TASK DETAILS ::
Find the lines in the records that carry the word "will". Copy each one.

TASK DATA ::

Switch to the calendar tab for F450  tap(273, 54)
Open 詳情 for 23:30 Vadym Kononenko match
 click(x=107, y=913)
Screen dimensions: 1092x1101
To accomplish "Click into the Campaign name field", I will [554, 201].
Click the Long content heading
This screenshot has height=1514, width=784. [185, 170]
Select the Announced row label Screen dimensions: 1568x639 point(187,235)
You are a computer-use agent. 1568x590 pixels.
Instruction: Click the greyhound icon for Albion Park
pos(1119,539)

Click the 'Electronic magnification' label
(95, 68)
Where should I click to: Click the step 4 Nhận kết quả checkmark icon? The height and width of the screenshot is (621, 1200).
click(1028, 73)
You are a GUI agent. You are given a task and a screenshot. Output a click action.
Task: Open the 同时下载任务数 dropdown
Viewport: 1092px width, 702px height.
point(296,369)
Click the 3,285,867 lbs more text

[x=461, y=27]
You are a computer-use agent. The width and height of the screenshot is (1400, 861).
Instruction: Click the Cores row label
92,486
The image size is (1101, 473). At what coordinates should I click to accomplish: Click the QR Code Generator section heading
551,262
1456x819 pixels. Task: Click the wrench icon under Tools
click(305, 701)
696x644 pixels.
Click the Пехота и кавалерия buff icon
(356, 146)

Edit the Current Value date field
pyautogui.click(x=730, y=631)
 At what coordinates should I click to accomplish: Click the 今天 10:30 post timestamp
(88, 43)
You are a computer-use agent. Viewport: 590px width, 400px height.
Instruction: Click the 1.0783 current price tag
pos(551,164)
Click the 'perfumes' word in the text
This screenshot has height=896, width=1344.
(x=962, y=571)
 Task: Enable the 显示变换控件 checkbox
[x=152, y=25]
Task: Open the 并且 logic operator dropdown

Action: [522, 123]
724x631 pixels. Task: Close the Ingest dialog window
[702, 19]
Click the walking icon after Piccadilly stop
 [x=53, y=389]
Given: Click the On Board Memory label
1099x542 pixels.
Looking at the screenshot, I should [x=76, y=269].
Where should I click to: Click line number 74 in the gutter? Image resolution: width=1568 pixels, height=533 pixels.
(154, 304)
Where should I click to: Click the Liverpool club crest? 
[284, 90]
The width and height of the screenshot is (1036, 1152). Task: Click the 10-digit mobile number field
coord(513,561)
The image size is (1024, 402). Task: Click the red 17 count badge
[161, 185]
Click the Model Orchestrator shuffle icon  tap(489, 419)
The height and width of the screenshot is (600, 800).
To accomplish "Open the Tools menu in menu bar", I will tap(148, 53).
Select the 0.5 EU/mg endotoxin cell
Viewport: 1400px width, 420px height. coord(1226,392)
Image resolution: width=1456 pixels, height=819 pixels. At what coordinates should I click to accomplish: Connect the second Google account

RESPONSE BELOW ::
To accomplish "Click into the Campaign name field", I will [554, 201].
To accomplish "Open the Tools menu in menu bar", I will tap(148, 53).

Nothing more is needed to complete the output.